Bravo et merci à OriginalVideoGameArt.com pour les messages et la photo, VG Densetsu pour le repost et Oli pour la vidéo.
Commentaires
“dans la salle d’attente d’un dentiste” ce contexte !
Merci pour ce petit article très chouette à lire.
Avec le temps, la véracité des souvenirs de jeunesse semble parfois bien trouble (pour moi en tout cas), alors ça fait plaisir de voir que cette fois en tout cas, c’était correct !
Je suis bien d’accord concernant les souvenirs. Et ça paraît tellement invraisemblable qu’il y ait autre chose que des vieux Paris Match ou des Nouvel Observateur défraichis chez un médecin…
Je te rejoins sur le côté pas terrible de la 3e illustration. Ça fait limite case découpée d’une planche de BD.
Je viens de finir sa bio parue l’an dernier - Jean Giraud alias Moebius, par Christophe Quillien - et la partie JV est à peine évoquée, le temps d’une mention de Panzer Dragoon et de Fade to black.
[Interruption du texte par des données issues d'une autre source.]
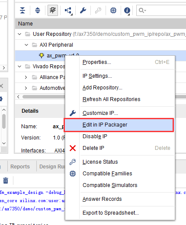Click the Compatible Families chip toolbar icon
This screenshot has height=225, width=186.
pos(113,10)
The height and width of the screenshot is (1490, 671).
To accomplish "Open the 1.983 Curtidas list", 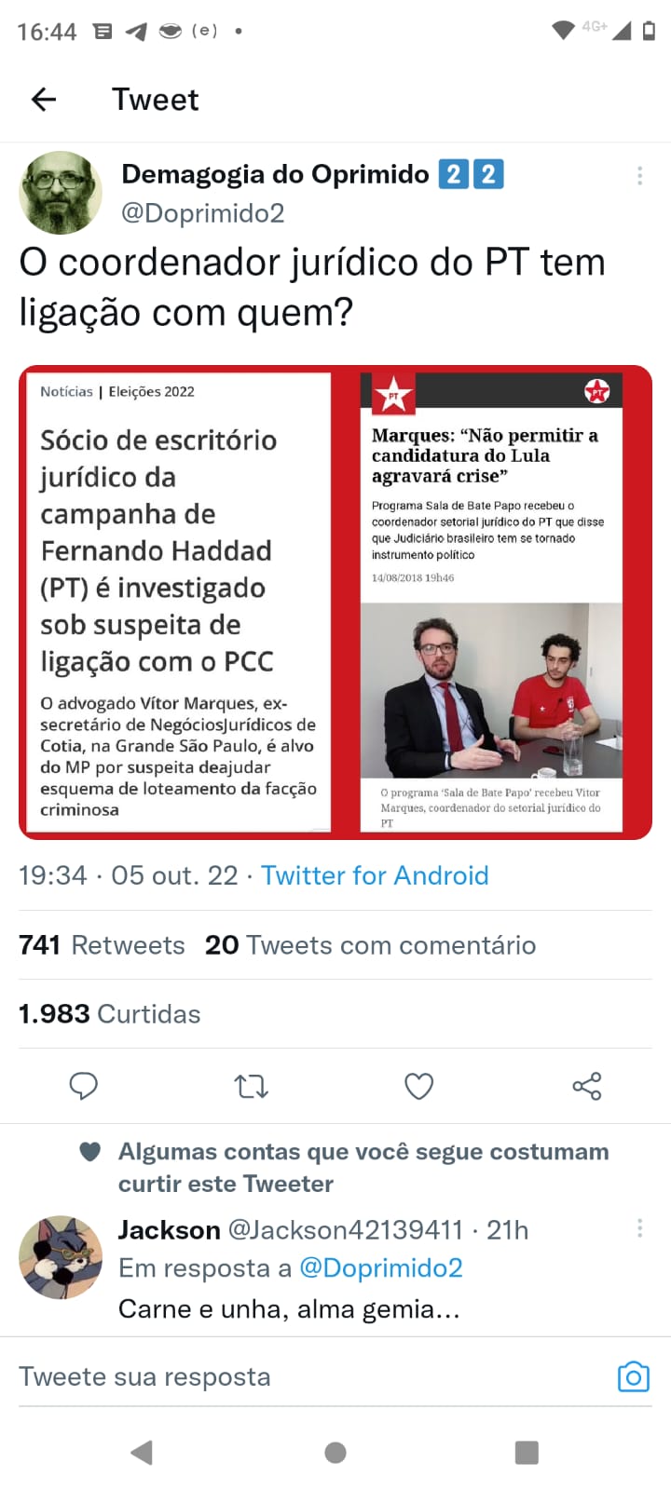I will point(110,1014).
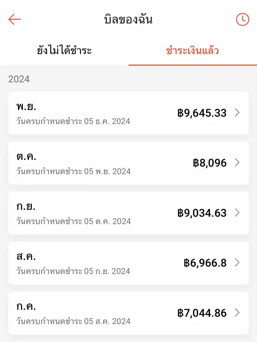Image resolution: width=257 pixels, height=342 pixels.
Task: Open the ก.ค. bill chevron
Action: pos(237,313)
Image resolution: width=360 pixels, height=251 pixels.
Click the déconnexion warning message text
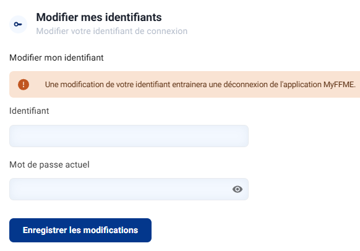tap(200, 85)
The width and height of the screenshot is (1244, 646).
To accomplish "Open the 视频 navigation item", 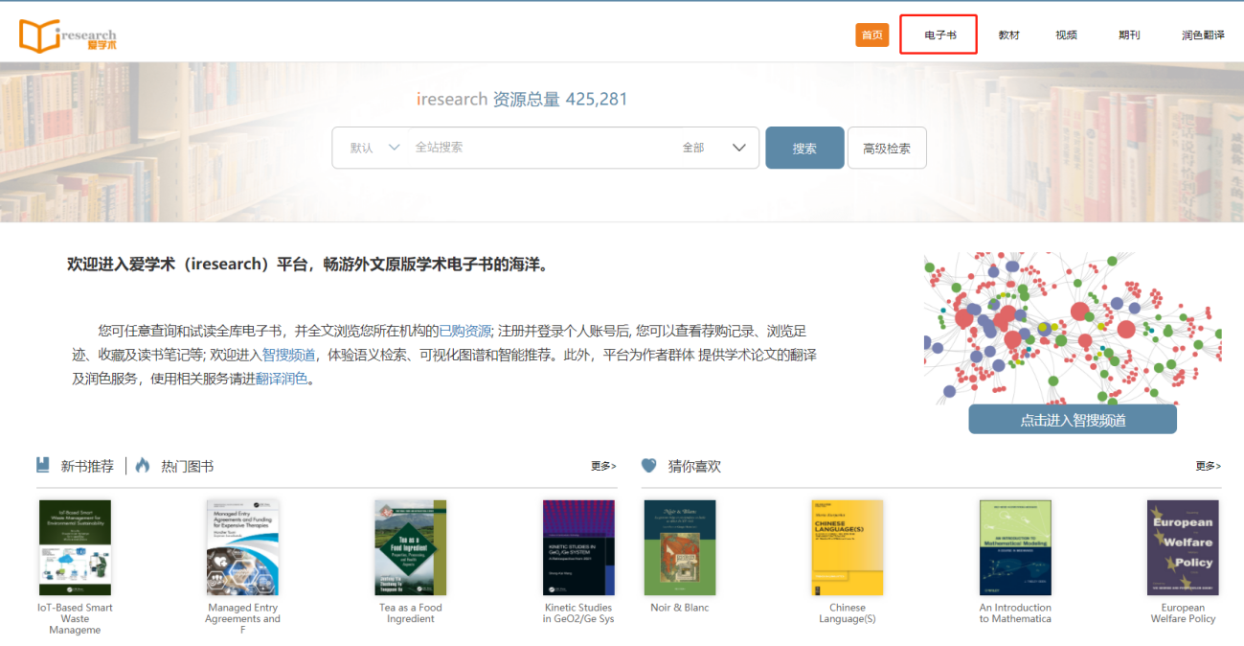I will point(1066,35).
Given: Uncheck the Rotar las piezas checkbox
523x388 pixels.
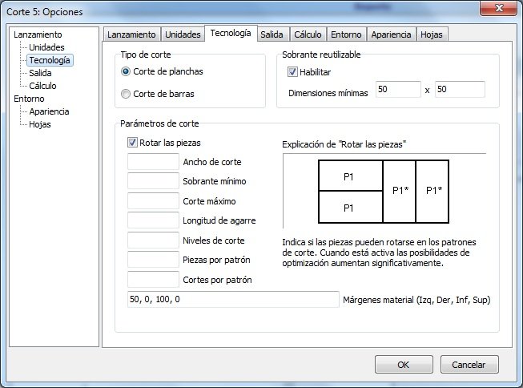Looking at the screenshot, I should pos(133,143).
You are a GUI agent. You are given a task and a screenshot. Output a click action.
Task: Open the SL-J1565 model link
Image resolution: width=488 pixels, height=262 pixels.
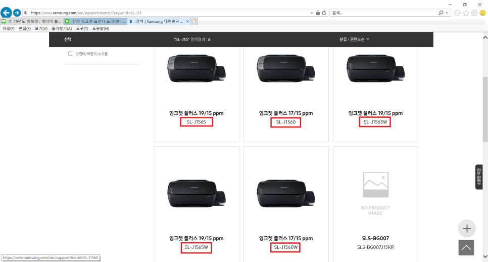(196, 122)
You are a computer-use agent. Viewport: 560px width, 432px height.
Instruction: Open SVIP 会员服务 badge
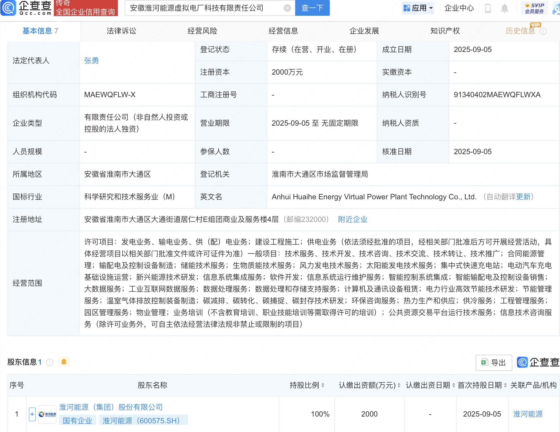tap(534, 8)
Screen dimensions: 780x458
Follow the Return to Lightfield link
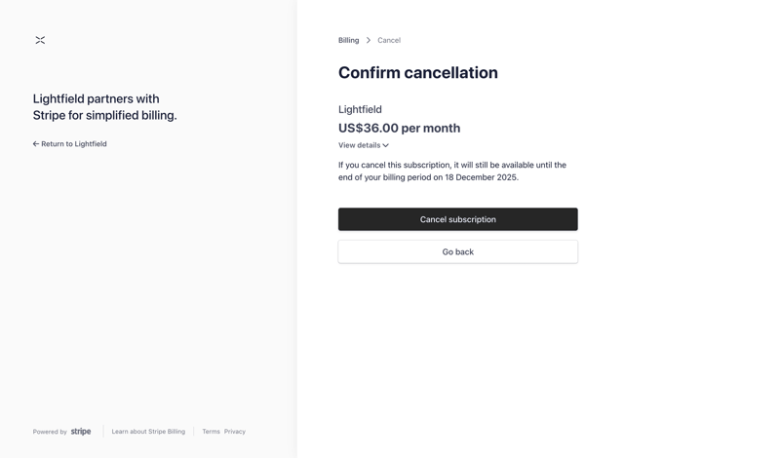point(74,144)
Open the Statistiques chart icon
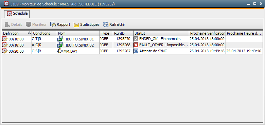Screen dimensions: 265x125 (x=76, y=24)
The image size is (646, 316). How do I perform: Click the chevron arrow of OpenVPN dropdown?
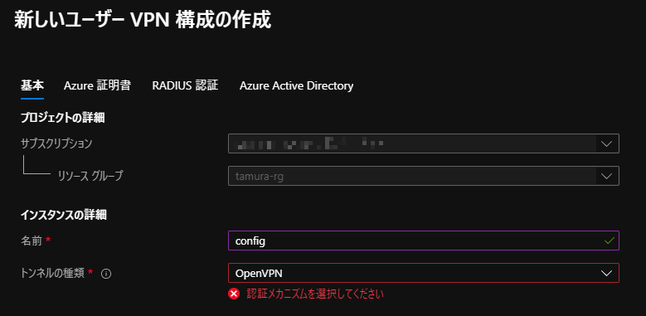(x=606, y=273)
C’est marrant parce que j’ai parcouru la bio pour la même raison et j’ai réussi à manquer la partie consacrée aux jeux. Les deux titres sont explicitement cités ?
Ça me laisse un peu perplexe cette histoire, se dire que des illustrations qui ont eu un tel impact sur moi n’étaient pour l’auteur rien de plus qu’un travail de commande sans vrai affect. J’ai mal réussi à l’exprimer mais quel faux rendez-vous.
(Inside Moebius, tome 3, montage à l’arrache.)
Panzer Dragoon et Fade to Black sont mentionnés, mais ça doit tenir en une ou deux phrases. Pilgrim : Par le livre et par l’épée et Seven Samurai 20XX ne sont eux même pas évoqués. Idem pour le fait qu’Hironobu Sakaguchi avait envisagé de faire appel à lui pour Final Fantasy, mais qu’il s’était rabattu sur Amano du fait de la barrière de la langue. Concernant Panzer Dragoon Zwei, j’avais lu que Sega estimait qu’il coutait trop cher et avait de ce fait choisi de se passer de ses services. Après, Moebius était tellement prolifique que c’est loin d’être la seule impasse qu’a faite l’auteur du livre mentionné.
Ce dernier m’a au moins conforté dans l’idée que ce n’est pas son travail d’auteur de BD de SF qui lui aurait permis de vivre correctement, même si je suppose que l’Incal a quand même dû lui rapporter de l’argent durant toute sa carrière. Arzach, Le garage hermétique et, dans une moindre mesure, les yeux du chat font partie des oeuvres qui le définissent le mieux en tant qu’auteur de SF à mes yeux, voire comme artiste tout court à l’échelle mondiale, mais s’il n’y avait pas eu Blueberry, j’ai l’impression que c’est surtout grâce à ses travaux annexes - chara design, illustrations, storyboard - qu’il aurait pu continuer à creuser son sillon dans la SF sans être inquiété financièrement.